*Information given*:
--- begin ---
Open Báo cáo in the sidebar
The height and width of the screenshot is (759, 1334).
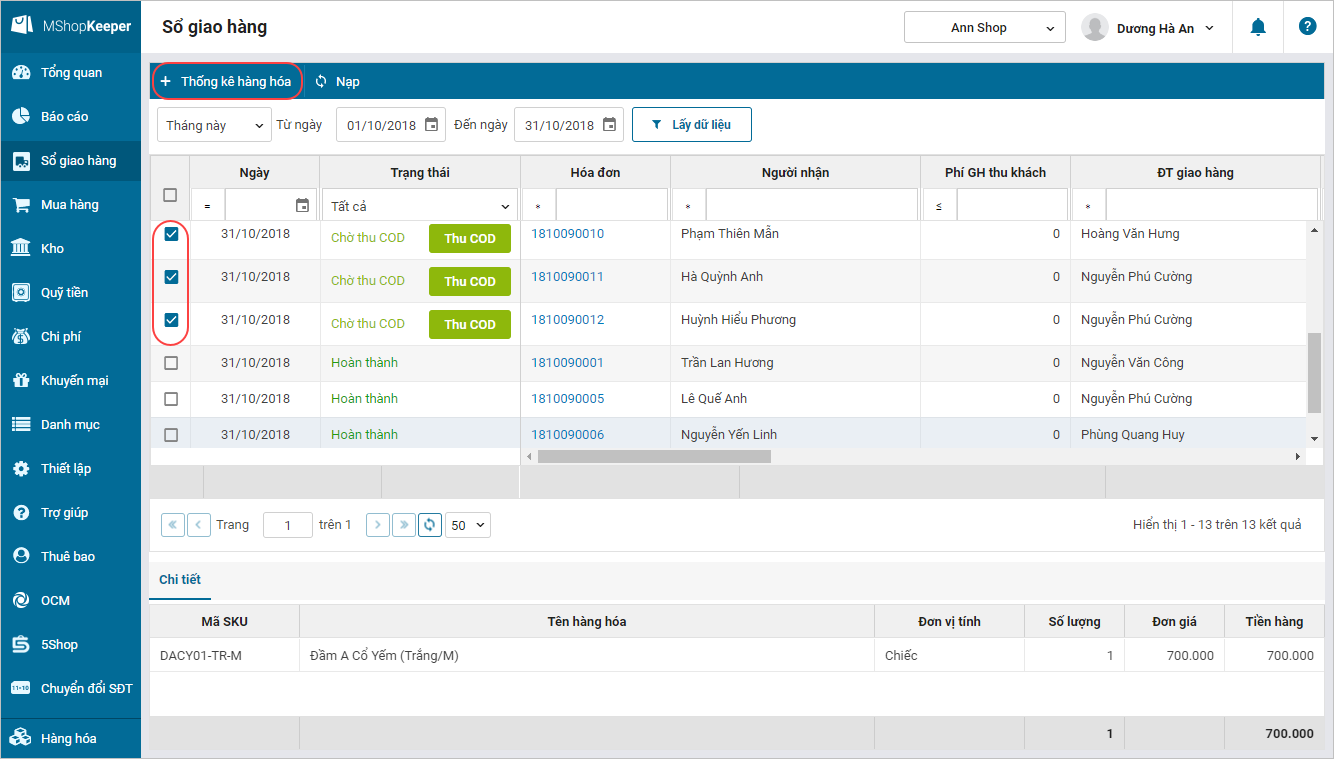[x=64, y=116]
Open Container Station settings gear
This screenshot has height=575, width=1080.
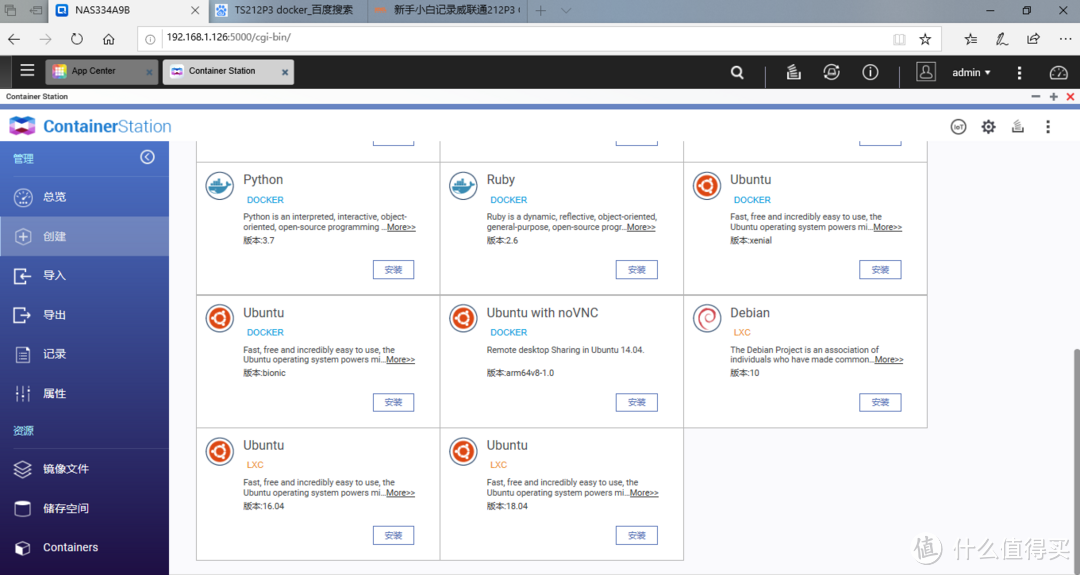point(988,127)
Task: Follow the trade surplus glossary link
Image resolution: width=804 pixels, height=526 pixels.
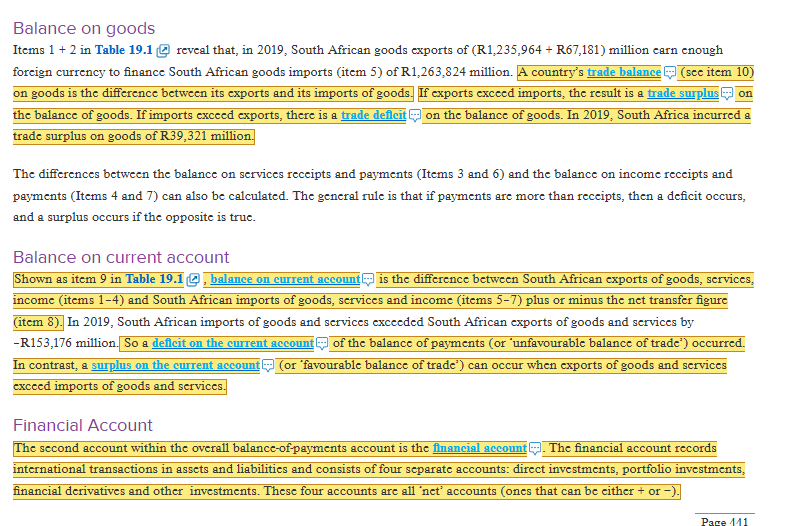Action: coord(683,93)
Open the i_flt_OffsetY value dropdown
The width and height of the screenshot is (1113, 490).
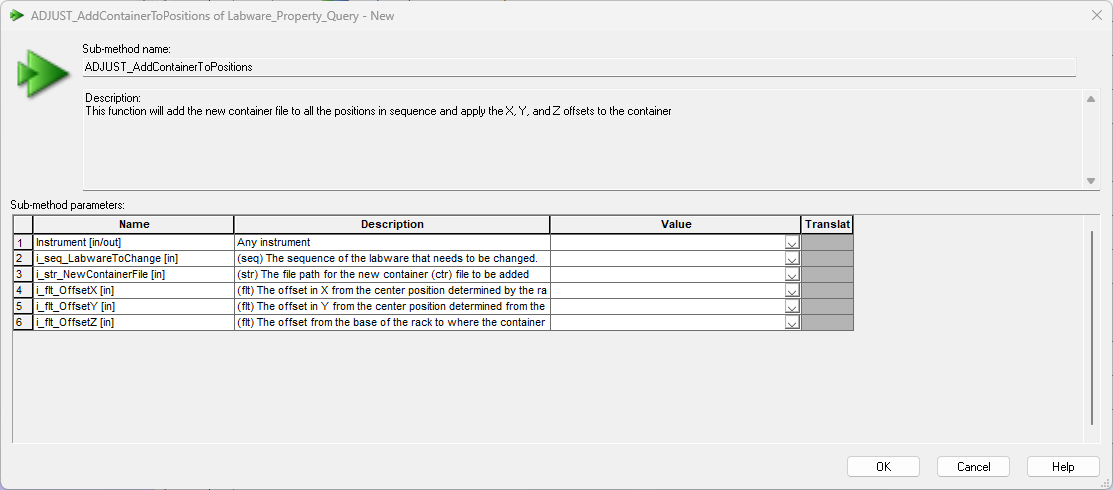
--- end ---
*Stated exercise*: Copy the text of every entry above word for word, leaving out the pictures.

*Completed exercise*:
Open Báo cáo in the sidebar
The height and width of the screenshot is (759, 1334).
[x=64, y=116]
Open Container Station settings gear
This screenshot has height=575, width=1080.
point(988,127)
Task: Follow the trade surplus glossary link
Image resolution: width=804 pixels, height=526 pixels.
Action: coord(683,93)
Open the i_flt_OffsetY value dropdown
The width and height of the screenshot is (1113, 490).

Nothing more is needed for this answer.